Stored items:
══════════════════════════════

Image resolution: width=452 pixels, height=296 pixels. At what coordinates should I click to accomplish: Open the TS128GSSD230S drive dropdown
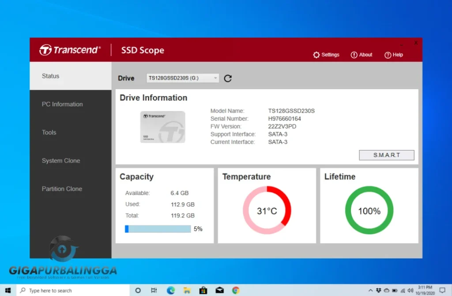click(x=181, y=78)
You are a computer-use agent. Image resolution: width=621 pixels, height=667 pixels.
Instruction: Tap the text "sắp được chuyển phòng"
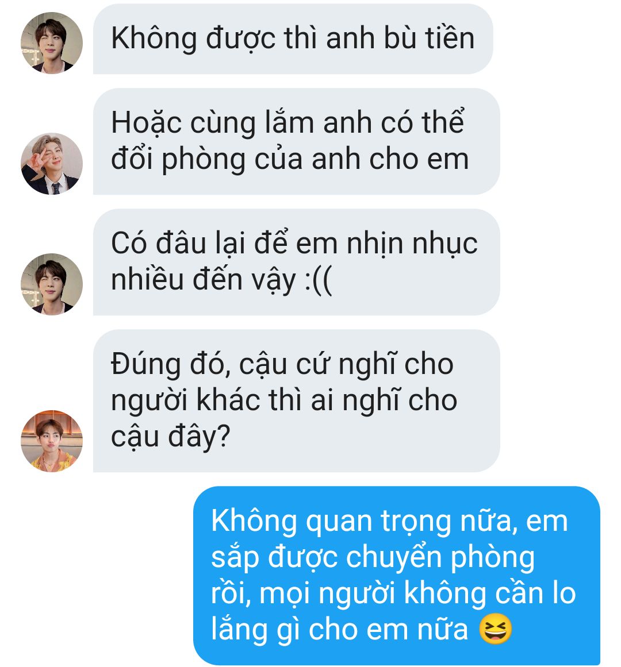click(373, 558)
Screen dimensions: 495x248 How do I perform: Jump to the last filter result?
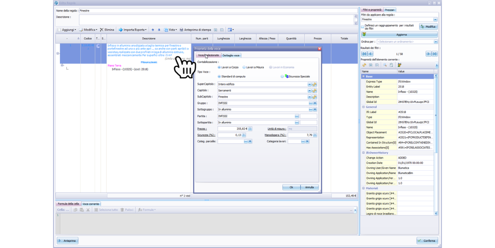click(435, 54)
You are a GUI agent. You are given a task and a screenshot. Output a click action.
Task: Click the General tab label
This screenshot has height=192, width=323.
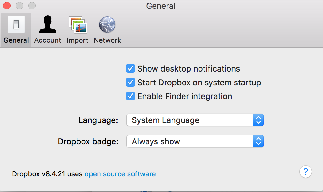point(16,40)
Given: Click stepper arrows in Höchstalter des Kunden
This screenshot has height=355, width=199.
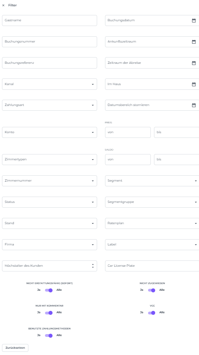Looking at the screenshot, I should click(92, 266).
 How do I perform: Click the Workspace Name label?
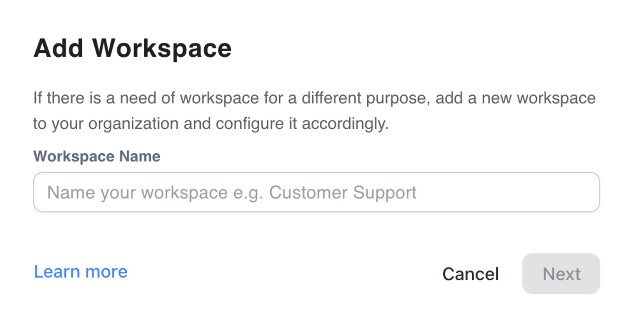(x=97, y=156)
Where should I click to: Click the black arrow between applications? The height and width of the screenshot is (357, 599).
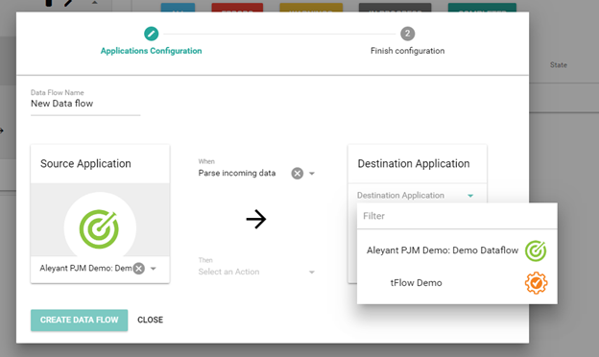coord(256,219)
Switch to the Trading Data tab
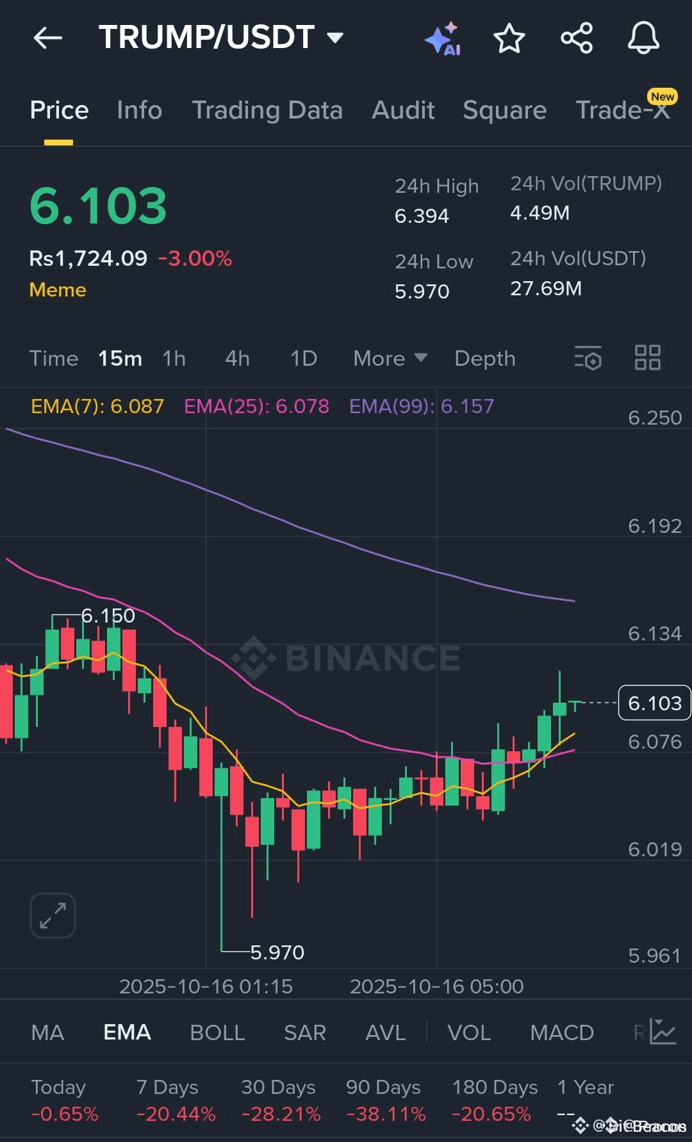 coord(267,110)
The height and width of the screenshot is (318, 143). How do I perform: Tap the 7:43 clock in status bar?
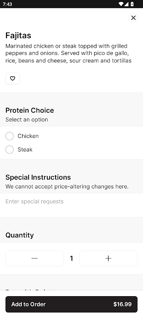[7, 4]
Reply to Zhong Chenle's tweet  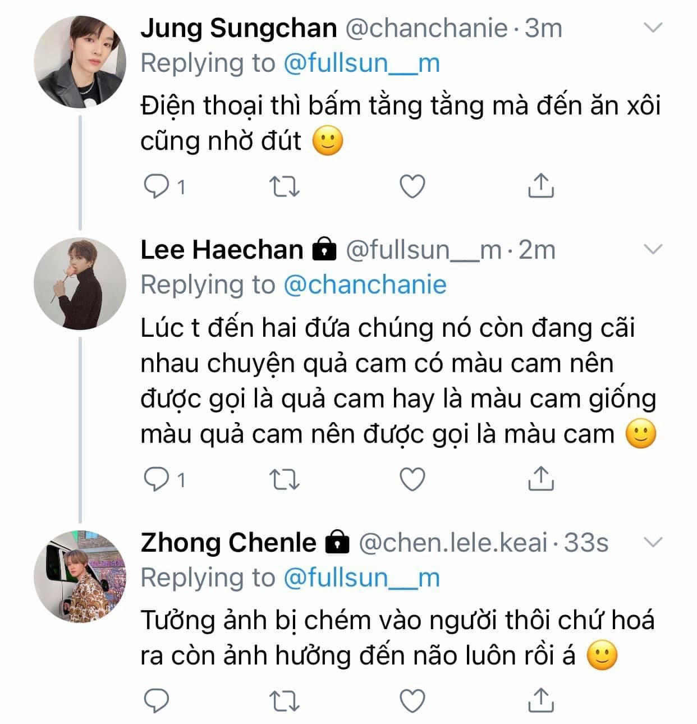[x=157, y=700]
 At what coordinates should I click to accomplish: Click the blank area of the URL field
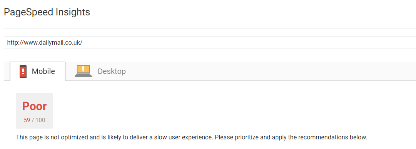[249, 42]
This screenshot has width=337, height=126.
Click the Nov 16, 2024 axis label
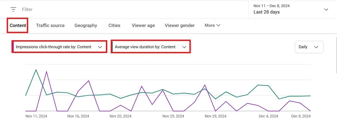click(78, 116)
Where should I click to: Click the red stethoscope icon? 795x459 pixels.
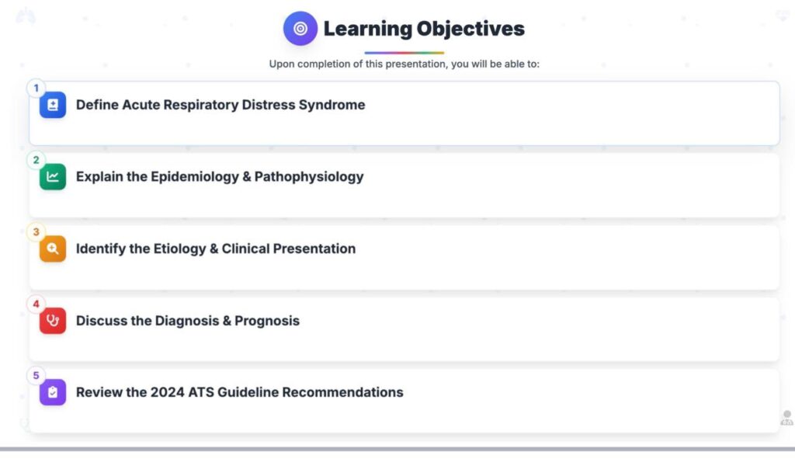pos(53,321)
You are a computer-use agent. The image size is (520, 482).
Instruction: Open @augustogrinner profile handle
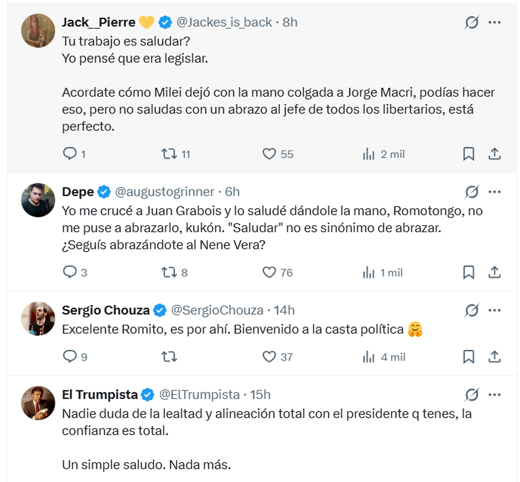pyautogui.click(x=164, y=192)
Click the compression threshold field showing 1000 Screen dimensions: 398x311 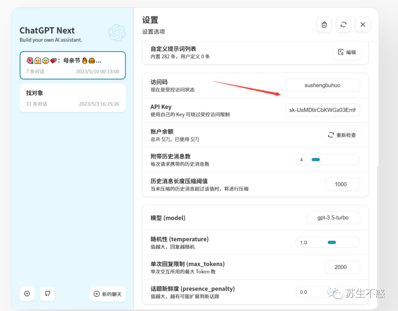[342, 184]

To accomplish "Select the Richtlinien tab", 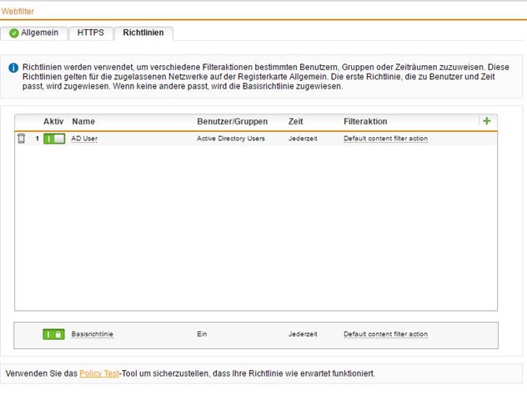I will click(144, 33).
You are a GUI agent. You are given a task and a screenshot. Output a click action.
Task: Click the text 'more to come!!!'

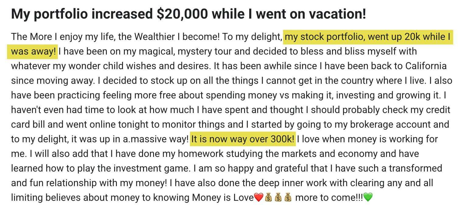pyautogui.click(x=329, y=198)
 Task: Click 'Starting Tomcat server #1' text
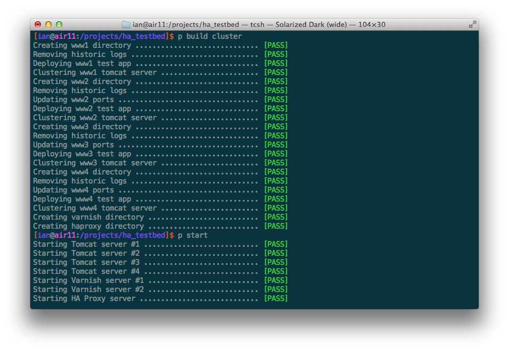pos(86,244)
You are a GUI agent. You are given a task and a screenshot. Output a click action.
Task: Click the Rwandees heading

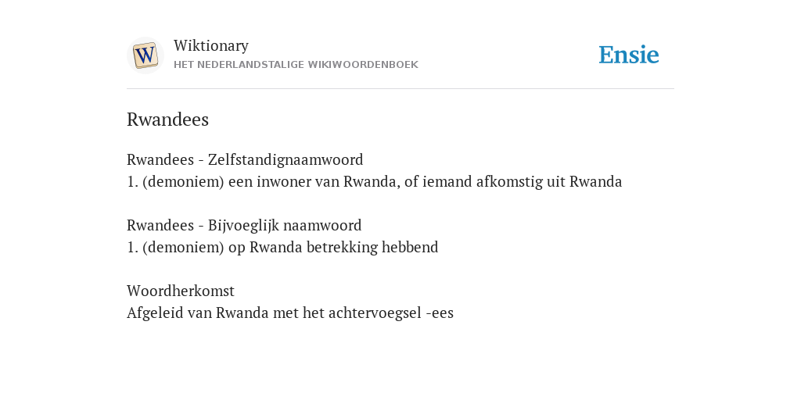[x=167, y=120]
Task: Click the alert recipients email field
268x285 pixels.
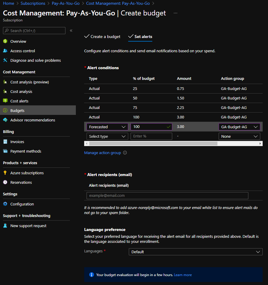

══════════════════════════════

Your task:
Check every line of the data above for the string "computer", and copy those that have it.

Finished exercise:
You are a computer-use agent. Image resolution: width=621 pixels, height=667 pixels.
You are a computer-use agent. The image size is (520, 482).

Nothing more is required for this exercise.